Tuesday, 17 July 2018
today's route |
Rain was forecast for this afternoon, but it started early - about 8:30 - and it's still raining. But they tell me NH is in moderate drought status and are very glad to have it. I like rain but it made picture-taking more of a challenge.
Stone Arch Bridges
What's unusual about these bridges is that they were built using dry masonry, i.e. no mortar. They date back 150-200 years and are still in use. It's amazing. And they're beautiful.
I'm told one of them was recently repaired because some of the keystones were coming loose, but apparently the workers used the old techniques.
Hillsborough has 5 of them and I found 4.
The Sawyer Bridge 1866 |
The Old Carr Bridge 1840 |
The Gleason Falls Bridge |
Lower Village Bridge |
While I was trying to find bridge #2, I got completely lost on a narrow rural lane. It was raining and I wasn't looking forward to trying to turn around in the available space, and then got lucky. I spotted the HQ for Fox State Forest and pulled into the lot. A very nice employee gave me good directions, and then gave me information about a project they had going near their parking lot: chestnut tree reseeding.
seedlings |
What they've been working on is grafting them with Chinese chestnuts, which aren't susceptible to blight. But Chinese chestnuts grow into bushy shapes, while American chestnuts grow into actual trees. Remember?: "Under the spreading chestnut tree the village smithy stands." That's all I know of that poem but boy do I know it. I even quoted it to the forest employee but she didn't seem to recognize it. Too bad.
Anyway, New England chestnut varieties have different characteristics than those from the mid-Atlantic, they've learned, because the ones up here are more cold-hardy. They've been having to learn all this as they go along because they're doing it the old-fashioned way of waiting for a tree to grow, nobody spending much time yet playing with chestnut DNA. I'm sure it'll come, though. Meanwhile, they're growing seedlings in Hillsborough NH.
He was the pre-Civil War president who tried to please everybody (it seems to me), which of course pleased nobody, and he was a one-term president whose administration is generally panned.

GIVEN DATA.
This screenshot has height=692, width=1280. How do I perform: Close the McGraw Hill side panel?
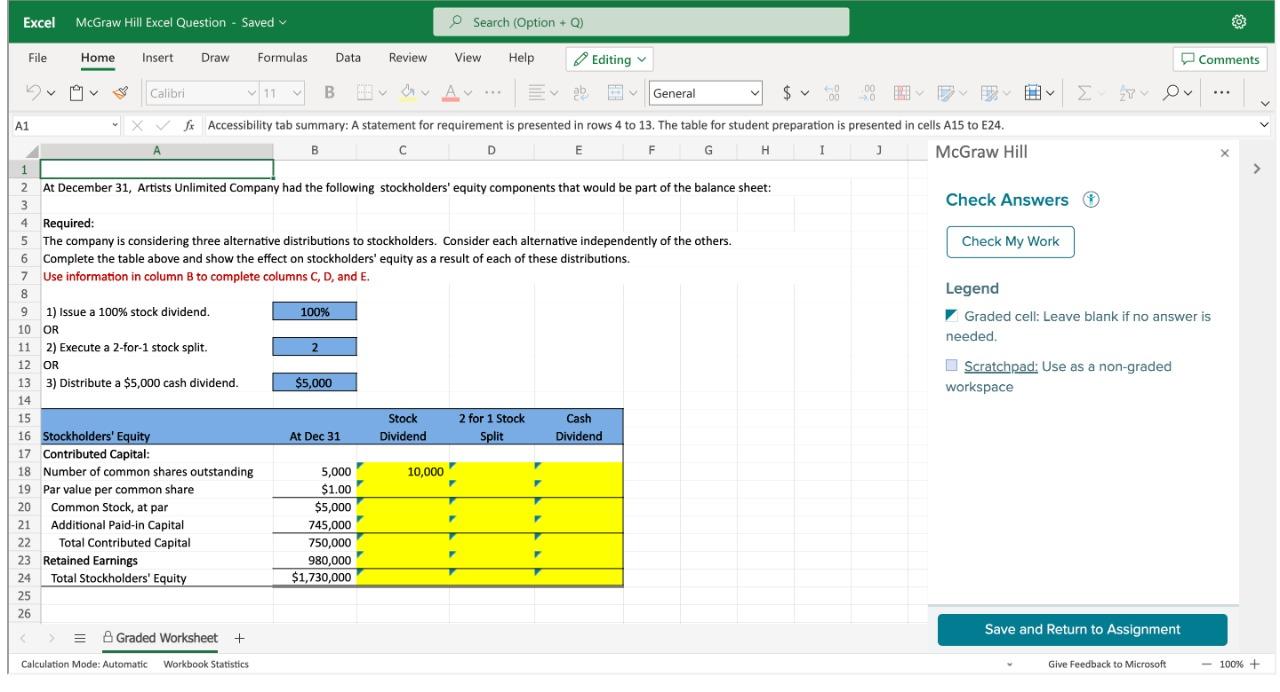pos(1224,153)
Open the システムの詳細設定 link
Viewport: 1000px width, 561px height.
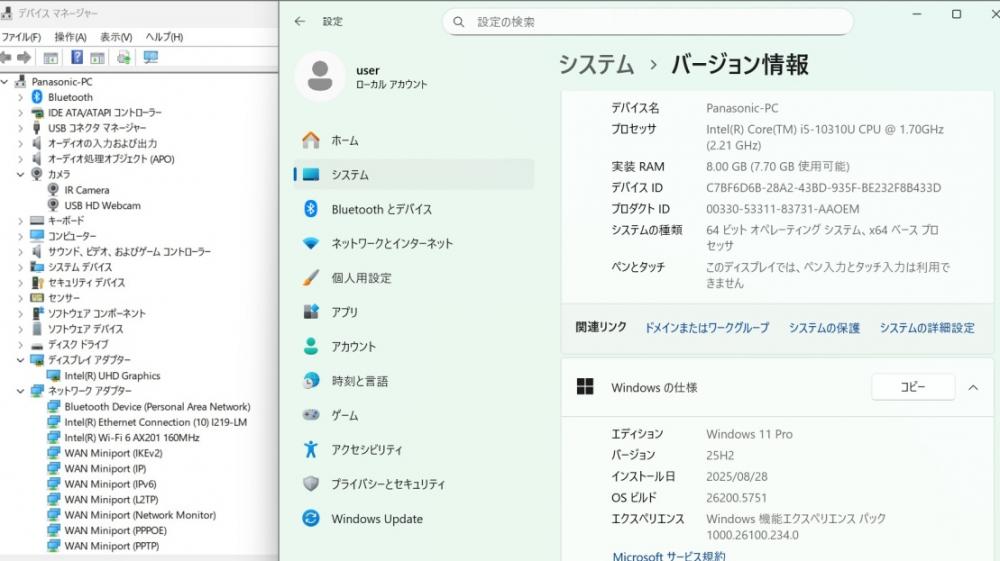[x=927, y=328]
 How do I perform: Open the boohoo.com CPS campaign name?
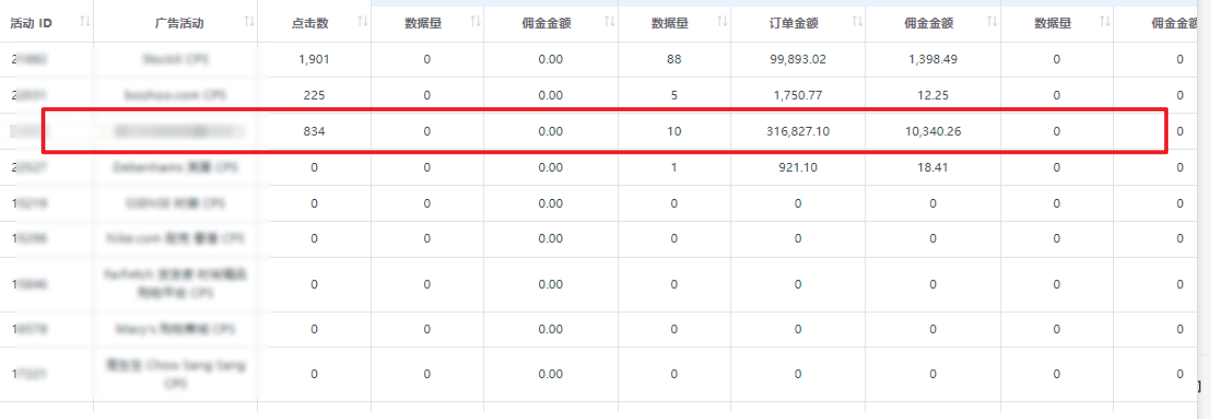coord(174,96)
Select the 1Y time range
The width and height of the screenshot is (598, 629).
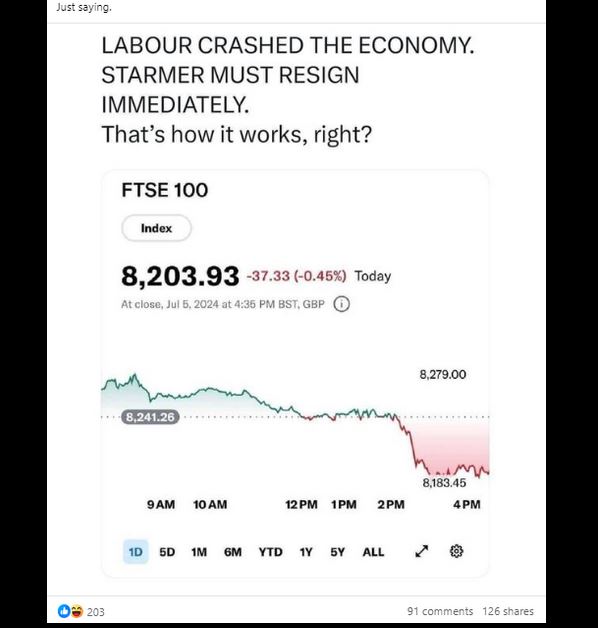click(306, 552)
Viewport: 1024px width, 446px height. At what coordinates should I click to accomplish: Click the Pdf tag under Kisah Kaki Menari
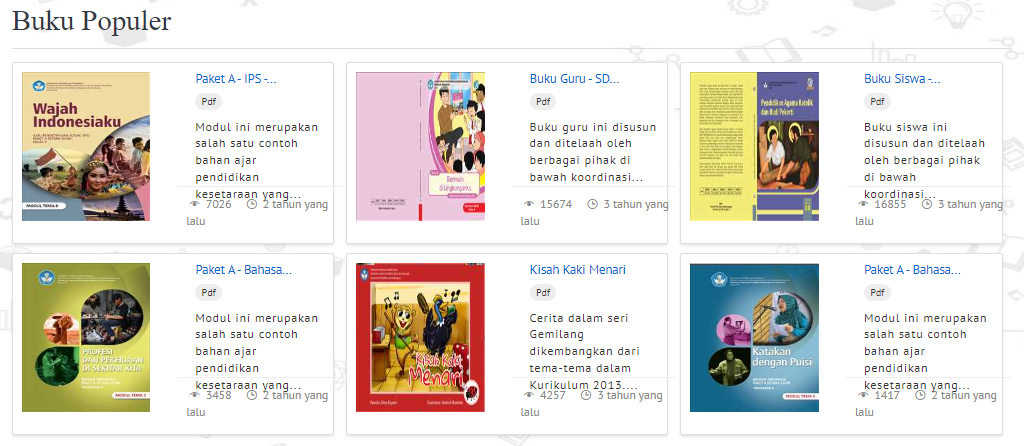pos(543,293)
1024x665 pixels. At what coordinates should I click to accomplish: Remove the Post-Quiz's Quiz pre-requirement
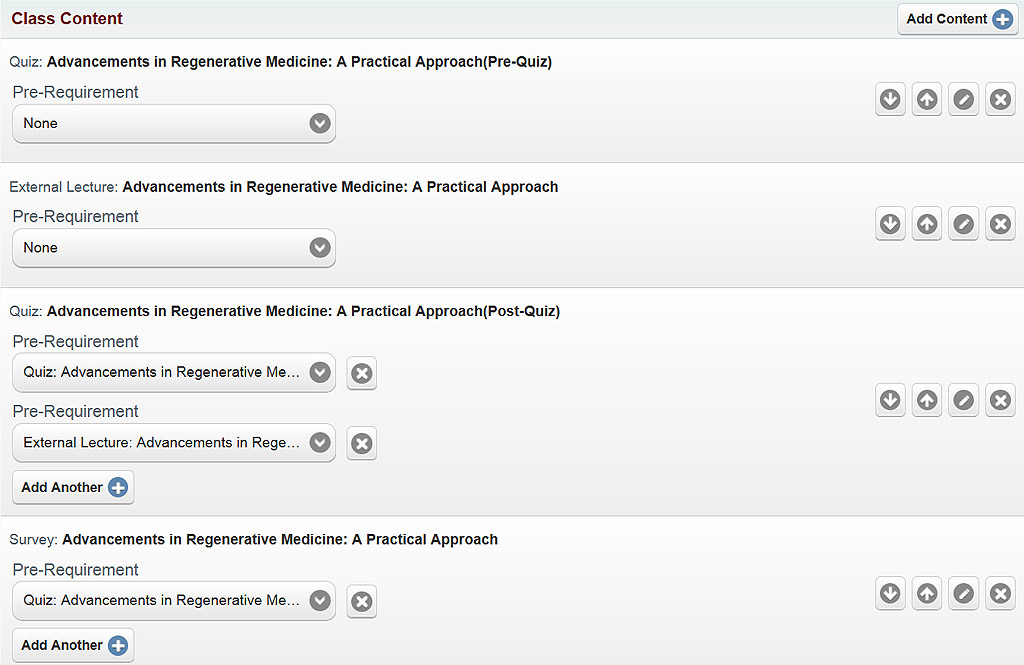click(362, 374)
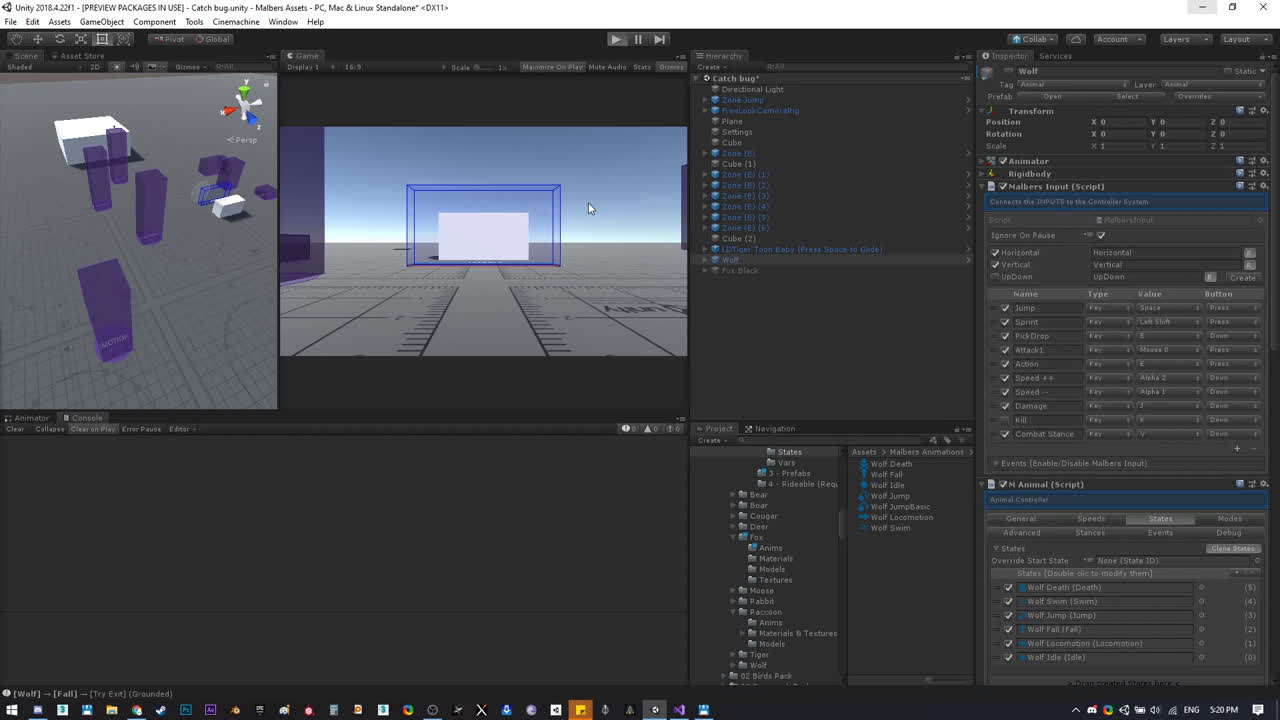Image resolution: width=1280 pixels, height=720 pixels.
Task: Select the Move tool
Action: coord(38,39)
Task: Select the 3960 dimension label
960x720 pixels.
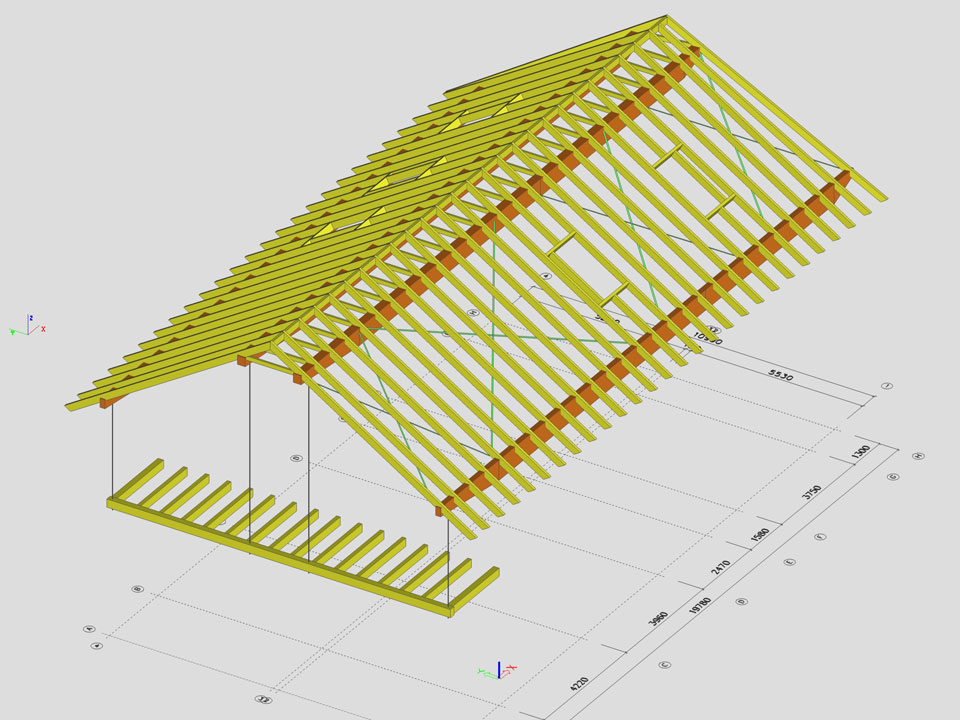Action: pos(658,619)
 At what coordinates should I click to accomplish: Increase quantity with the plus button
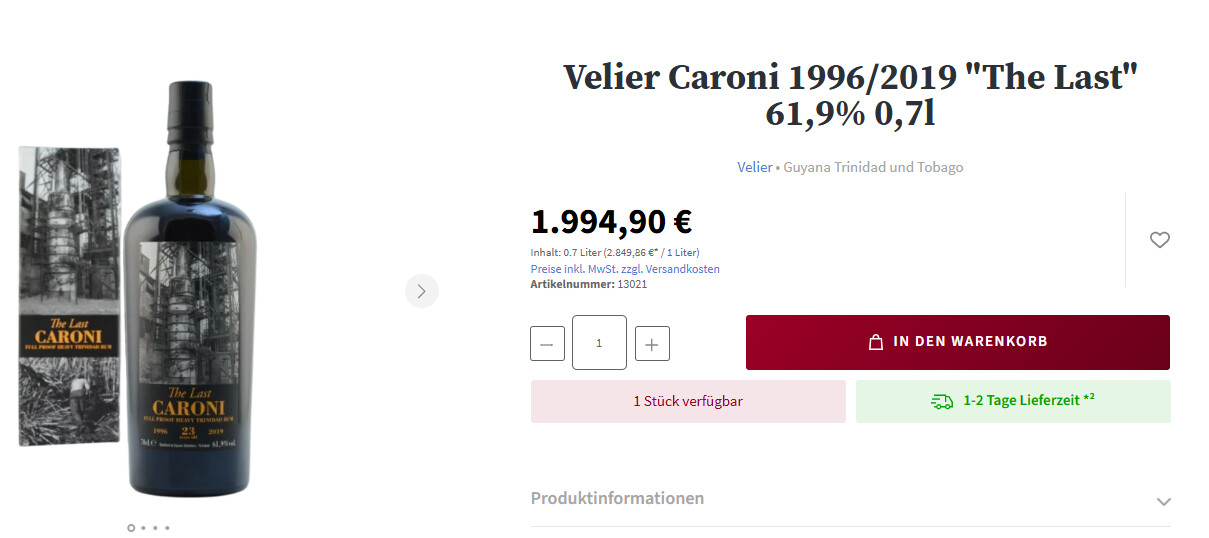pos(652,344)
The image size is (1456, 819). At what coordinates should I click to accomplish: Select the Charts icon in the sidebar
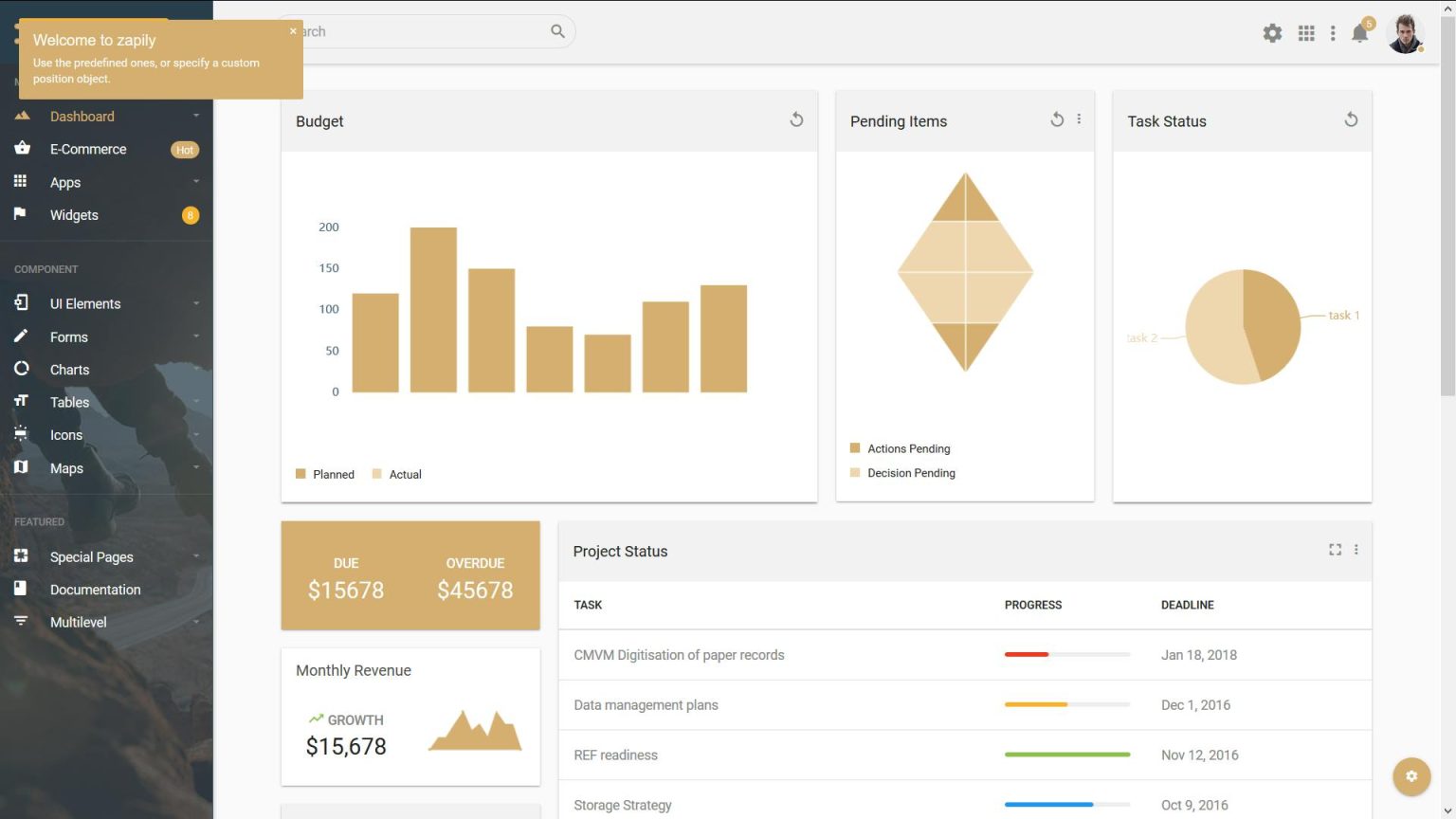click(x=21, y=369)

LIST OF TASKS.
**A.** Revise the part of the Hillsborough travel post starting at "Hillsborough has 5" and ending at "chestnut tree reseeding.", substituting "winding dirt road" for "narrow rural lane".
**B.** Extend the Hillsborough travel post beyond its final sentence.

OUTPUTS IN ORDER.
**A.**
Hillsborough has 5 of them and I found 4.
The Sawyer Bridge 1866 |
The Old Carr Bridge 1840 |
The Gleason Falls Bridge |
Lower Village Bridge |
While I was trying to find bridge #2, I got completely lost on a winding dirt road. It was raining and I wasn't looking forward to trying to turn around in the available space, and then got lucky. I spotted the HQ for Fox State Forest and pulled into the lot. A very nice employee gave me good directions, and then gave me information about a project they had going near their parking lot: chestnut tree reseeding.

**B.**
He was born 1804 and died 1869 of cirrhosis of the liver. All of his children died before they were 12, sending his wife into permanent depression (and who can blame her). His 3rd son died shortly before Pierce took office so the White House was draped in mourning for a long time. Not an auspicious beginning. His presidency was from 1853-1857.
Did you know at that time presidents had to bring most of their own furniture to the White House?
Pierce was a strict Constitutionalist and was very worried about the possibility of the breakup of the Union. He thought the abolitionist movement threatened the Union (which it did, I learned in Vermont; abolitionists talked about secession in the 1830s) and, although he was a Democrat from a Northern state, he enforced the Fugitive Slave Act and signed the Kansas-Nebraska Act that nullified the Missouri Compromise. He thought these things would hold the Union together and was surprised when they only increased north/south tensions.
He signed the Gadsden Purchase (the US bought southern Arizona and New Mexico from Mexico) but failed to acquire Cuba, then was slapped with the Ostend Manifesto from his own diplomats, a document that claimed to justify buying Cuba from Spain and declaring war on Spain if it refused (slave states really wanted Cuba).
He tried to clean up the civil service while still granting patronage to his Democratic supporters.
Basically, the poor guy tried to have it both ways and got slapped from both sides.
On the other hand, he was the first president to put a Christmas tree in the White House. He was also the first president to introduce a flush toilet to the White House. These are both significant innovations in my opinion so maybe we should give the guy a break.
On the other other hand, he was back living in New Hampshire when he criticized Pres. Lincoln, even though there doesn't seem to be much question Lincoln saved the Union; not a popular move on Pierce's part.